Yesterday, God spoke very clear through an envelope. I didn’t even open it. It was a college admissions letter to The Parents of Trey Erwin. I had to laugh. I posted it on Instagram, of course, and made the reference that they had not received the news…Trey is already an alumni from the University of Tennessee courtesy of the alumni association. I know we will be receiving more letters and it’s okay.
Today, literally, this afternoon as I was praying, I was asking God how did Mary and Joseph handle it? I just needed a little relief. Just a little. When you have lost someone you love, one of your greatest fears is that they will be forgotten. More than that, you will forget. The fear is stifling sometimes that you will forget the little things. If I have that fear, then why would he cross the mind of others? I was picking up Collin at football and I get a text from Sonya Luna that said there is a happy in your mailbox. I told Collin it was cookie dough! We get home and she and Madison had bought me a Hakuna Matata t-shirt they found and Madison had bought herself one. God’s timing is ALWAYS perfect. ALWAYS. I immediately sent her a text and told her what an answer to prayer this was. Her response, the purchase was on her part an act of following through on prompting because she never knows what God has planned for the person on the other end.

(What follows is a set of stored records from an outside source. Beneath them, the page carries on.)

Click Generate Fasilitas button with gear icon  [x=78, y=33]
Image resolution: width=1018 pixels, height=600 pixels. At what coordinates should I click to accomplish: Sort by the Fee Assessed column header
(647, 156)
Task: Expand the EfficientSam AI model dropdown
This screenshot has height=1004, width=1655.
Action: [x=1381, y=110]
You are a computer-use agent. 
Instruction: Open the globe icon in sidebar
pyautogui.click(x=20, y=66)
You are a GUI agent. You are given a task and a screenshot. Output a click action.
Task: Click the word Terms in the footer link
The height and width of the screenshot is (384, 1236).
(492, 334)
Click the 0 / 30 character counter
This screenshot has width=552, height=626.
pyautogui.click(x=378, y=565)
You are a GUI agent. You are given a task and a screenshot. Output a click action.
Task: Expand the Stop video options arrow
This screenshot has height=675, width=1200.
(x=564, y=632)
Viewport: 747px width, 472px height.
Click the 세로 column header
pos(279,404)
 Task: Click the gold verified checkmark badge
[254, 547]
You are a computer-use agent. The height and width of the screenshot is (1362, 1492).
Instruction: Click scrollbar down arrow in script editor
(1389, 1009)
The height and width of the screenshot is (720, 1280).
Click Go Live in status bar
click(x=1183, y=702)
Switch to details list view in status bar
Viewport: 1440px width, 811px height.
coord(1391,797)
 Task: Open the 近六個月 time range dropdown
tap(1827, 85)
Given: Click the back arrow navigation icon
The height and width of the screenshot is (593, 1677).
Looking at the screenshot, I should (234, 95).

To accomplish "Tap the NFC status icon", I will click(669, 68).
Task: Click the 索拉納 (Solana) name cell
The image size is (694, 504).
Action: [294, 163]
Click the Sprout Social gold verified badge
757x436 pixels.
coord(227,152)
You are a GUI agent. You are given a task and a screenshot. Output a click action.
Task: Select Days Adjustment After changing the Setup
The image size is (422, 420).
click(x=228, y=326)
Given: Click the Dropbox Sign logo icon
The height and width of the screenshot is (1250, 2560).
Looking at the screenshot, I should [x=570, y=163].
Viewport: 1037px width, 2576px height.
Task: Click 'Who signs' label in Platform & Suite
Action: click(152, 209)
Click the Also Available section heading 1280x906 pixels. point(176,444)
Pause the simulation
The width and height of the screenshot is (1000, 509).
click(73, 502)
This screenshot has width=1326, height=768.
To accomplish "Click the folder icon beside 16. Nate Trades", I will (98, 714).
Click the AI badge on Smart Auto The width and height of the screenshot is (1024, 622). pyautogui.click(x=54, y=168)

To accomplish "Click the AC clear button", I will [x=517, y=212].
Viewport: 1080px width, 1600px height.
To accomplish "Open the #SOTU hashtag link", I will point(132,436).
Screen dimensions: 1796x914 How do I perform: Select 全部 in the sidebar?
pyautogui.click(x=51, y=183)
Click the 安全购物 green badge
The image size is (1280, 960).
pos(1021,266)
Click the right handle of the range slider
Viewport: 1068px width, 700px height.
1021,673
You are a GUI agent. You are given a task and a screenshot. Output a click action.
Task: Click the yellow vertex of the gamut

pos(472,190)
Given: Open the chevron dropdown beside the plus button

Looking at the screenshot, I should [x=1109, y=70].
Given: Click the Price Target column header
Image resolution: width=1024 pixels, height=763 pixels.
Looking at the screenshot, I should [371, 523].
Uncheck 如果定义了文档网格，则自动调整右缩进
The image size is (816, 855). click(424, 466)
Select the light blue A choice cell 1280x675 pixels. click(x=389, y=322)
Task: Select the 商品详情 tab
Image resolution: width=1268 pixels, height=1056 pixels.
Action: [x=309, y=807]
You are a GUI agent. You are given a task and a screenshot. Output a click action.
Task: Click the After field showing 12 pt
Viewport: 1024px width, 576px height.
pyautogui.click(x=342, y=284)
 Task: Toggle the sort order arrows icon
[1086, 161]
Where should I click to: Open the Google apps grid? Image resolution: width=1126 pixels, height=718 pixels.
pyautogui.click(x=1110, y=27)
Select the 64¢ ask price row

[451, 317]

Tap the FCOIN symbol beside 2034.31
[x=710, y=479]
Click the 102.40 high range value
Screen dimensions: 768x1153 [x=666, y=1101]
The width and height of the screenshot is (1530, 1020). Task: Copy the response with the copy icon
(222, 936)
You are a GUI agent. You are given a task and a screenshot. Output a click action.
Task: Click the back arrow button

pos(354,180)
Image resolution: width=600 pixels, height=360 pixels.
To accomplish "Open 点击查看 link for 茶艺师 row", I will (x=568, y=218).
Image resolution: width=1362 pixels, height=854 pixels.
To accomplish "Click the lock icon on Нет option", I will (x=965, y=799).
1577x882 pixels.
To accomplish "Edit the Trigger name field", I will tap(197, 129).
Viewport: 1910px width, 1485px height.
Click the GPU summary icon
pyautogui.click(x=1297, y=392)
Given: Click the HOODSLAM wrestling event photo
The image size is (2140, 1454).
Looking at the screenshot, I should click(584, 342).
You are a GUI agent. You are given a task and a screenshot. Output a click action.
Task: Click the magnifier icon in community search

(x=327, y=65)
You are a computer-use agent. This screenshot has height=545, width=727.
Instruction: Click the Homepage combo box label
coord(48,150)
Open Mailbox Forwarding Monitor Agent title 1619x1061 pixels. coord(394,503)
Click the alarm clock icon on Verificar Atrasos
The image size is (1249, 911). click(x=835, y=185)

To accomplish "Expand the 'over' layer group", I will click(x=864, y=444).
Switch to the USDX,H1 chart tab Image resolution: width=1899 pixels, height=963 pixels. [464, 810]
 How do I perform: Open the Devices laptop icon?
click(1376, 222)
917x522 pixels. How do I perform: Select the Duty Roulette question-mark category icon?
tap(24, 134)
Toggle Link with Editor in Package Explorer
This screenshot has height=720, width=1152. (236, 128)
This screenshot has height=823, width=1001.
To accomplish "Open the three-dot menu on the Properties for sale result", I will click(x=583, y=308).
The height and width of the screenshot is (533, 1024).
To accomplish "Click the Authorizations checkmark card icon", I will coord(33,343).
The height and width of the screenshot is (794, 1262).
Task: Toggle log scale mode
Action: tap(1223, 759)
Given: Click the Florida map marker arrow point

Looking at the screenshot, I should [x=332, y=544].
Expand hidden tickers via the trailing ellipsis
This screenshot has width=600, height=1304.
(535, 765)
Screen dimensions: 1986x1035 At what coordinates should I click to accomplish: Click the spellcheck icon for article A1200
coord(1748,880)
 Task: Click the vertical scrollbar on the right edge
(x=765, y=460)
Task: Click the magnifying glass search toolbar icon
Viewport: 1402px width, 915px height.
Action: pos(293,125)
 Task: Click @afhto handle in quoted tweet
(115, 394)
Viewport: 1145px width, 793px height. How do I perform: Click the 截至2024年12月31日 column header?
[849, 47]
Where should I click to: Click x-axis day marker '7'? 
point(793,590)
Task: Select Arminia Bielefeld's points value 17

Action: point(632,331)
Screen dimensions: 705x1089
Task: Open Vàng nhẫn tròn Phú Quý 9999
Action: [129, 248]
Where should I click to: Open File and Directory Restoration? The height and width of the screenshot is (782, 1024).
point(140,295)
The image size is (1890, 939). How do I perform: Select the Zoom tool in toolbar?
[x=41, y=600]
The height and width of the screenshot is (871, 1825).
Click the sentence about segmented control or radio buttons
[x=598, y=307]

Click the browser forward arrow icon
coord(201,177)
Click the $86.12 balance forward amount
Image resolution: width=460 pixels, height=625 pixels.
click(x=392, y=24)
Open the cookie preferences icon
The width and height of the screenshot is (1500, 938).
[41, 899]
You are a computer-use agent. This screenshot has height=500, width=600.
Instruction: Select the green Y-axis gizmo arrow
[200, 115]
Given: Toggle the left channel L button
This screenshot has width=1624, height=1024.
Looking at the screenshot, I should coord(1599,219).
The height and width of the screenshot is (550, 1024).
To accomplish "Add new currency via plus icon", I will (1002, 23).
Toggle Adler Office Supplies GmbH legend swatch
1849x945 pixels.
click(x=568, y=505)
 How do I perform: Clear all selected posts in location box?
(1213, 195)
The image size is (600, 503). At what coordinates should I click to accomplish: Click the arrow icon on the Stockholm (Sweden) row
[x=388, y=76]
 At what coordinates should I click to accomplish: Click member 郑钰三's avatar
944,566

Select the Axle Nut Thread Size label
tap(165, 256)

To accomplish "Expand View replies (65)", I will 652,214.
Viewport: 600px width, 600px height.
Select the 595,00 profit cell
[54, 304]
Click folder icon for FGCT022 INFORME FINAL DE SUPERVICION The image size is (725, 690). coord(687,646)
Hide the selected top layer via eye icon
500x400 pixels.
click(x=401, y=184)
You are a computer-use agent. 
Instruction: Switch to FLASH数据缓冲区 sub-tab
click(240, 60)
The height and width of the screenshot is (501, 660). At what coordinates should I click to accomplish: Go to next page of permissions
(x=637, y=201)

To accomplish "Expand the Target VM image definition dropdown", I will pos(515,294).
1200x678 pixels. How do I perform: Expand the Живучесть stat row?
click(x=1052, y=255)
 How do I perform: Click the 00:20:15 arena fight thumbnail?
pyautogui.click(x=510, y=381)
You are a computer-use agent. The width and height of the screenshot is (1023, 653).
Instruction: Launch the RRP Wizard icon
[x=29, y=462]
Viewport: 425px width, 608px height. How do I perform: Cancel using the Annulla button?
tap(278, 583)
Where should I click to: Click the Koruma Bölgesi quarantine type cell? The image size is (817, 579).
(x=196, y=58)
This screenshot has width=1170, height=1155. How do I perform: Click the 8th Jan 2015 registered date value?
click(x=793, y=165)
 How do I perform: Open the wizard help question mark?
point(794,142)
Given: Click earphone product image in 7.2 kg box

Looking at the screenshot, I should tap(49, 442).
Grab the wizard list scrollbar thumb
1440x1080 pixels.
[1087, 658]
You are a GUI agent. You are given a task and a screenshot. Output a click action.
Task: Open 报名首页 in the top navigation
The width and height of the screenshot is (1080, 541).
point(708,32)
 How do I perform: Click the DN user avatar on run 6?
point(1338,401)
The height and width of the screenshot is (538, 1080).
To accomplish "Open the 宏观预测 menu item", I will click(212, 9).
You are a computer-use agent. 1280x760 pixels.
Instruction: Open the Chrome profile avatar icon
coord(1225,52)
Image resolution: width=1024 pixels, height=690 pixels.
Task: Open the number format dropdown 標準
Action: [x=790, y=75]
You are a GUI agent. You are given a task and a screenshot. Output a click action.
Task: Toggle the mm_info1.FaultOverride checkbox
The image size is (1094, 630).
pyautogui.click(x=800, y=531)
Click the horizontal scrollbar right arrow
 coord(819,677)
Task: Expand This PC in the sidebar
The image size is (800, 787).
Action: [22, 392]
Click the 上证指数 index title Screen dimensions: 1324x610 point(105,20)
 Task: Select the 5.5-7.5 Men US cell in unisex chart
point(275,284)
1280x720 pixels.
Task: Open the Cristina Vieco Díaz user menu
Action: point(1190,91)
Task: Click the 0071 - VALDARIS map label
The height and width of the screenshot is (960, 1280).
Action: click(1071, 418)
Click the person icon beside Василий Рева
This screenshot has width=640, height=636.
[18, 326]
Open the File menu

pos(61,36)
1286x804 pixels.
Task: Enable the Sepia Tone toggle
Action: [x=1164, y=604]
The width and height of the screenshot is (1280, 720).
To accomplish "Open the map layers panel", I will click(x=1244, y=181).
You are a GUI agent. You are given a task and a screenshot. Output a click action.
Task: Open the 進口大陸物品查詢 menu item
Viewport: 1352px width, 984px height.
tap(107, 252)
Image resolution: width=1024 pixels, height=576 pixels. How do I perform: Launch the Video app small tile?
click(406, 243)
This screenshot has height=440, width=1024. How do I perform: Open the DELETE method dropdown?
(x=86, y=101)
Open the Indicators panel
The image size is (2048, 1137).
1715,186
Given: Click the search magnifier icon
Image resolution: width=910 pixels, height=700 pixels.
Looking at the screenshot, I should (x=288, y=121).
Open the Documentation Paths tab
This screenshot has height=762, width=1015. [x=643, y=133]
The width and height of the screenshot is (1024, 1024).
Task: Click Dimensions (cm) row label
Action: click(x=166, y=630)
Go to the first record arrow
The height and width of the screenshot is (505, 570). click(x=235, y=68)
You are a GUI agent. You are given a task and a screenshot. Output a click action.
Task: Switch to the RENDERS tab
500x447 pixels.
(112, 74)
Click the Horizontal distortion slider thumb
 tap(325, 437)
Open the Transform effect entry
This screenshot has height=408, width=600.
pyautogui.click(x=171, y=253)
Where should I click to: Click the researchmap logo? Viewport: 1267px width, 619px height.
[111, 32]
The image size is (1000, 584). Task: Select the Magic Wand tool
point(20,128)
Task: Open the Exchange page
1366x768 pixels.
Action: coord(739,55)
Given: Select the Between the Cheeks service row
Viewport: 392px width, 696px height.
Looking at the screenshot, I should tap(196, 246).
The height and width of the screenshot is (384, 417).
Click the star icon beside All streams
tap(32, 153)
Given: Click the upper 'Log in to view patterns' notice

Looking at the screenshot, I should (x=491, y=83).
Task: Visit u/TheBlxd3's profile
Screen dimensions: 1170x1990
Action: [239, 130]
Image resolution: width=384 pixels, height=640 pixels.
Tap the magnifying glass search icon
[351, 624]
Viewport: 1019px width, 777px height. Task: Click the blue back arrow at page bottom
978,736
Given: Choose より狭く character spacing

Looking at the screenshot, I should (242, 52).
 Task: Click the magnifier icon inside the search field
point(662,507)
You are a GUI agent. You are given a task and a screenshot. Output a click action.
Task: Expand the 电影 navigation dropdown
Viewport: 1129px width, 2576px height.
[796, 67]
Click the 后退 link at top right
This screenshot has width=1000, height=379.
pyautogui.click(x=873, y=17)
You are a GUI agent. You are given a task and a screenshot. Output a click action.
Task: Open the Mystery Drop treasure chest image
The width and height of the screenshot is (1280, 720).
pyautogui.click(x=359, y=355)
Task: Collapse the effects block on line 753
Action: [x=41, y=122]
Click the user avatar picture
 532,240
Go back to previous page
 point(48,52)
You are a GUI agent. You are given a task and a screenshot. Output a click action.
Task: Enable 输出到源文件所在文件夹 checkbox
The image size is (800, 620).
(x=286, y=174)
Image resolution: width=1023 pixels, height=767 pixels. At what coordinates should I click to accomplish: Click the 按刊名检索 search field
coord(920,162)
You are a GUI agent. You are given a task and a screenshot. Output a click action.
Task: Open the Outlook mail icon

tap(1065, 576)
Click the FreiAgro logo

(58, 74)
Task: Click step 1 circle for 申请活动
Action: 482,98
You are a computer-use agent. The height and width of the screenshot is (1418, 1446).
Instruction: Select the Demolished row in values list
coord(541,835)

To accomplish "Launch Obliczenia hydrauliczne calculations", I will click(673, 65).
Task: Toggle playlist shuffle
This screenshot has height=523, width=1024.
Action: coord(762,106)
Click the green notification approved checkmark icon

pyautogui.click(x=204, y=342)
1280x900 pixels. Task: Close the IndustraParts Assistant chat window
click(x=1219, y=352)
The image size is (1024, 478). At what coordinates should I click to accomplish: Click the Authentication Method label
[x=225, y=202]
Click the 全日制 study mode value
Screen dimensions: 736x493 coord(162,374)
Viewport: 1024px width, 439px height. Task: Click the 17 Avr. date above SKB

It’s amazing how God loves on me. Especially when I don’t deserve it. I can be so selfish – wanting my boy back. But today, I kept going over and over in my head, homecoming, homecoming. That word just kept spinning in my head like a merry-go-round. Finally, I looked up several definitions of the word homecoming. The first thing you think of is sports and alumni. Here are several definitions – the arrival at home of someone who has been away; return home; and my favorite, arrival at home. Homecoming? Sure I’m sad. But I think Trey has had his homecoming. A grand one at that. I just think God wanted him to come home.
Another friend, Ashley Arthur, posted tonight how she tears up every time she hears 10,000 Reasons. I told her that I definitely understand. I wish everyone could have been present during Trey’s homecoming. St. Jude and many others have said that it was an experience they have never witnessed. I can honestly say I have never, ever felt the spirit of our living God so alive in one place. I don’t think I’ve blogged about this, at least I’ve tried to keep it private, but we have heard from Matt Redman. He did reach out to us after Trey’s homecoming. Some of you may not know, but Matt Redman wrote 10,000 Reasons and Trey passed away during the last very of his song. I’ll attach it so you can hear it. I may have attached it before. I think in December. But it’s worth hearing again!
OHHHH, you are not going to believe this. I just received an Instagram alert from someone asking on one of my pictures (that was the last picture I took of him in the hospital) – “How did he die?” That picture talks about his “homecoming!” Collin and I just had the discussion about this blog. I met with a client today who realized I was Trey’s mom and she was so touched by his story. I told her, I will never stop telling His story and how He did a mighty work through Trey. That does NOT make me strong. It just requires me to be obedient. God requires obedience from all of us. When I stand before God on that day, I pray He will say to me, well done.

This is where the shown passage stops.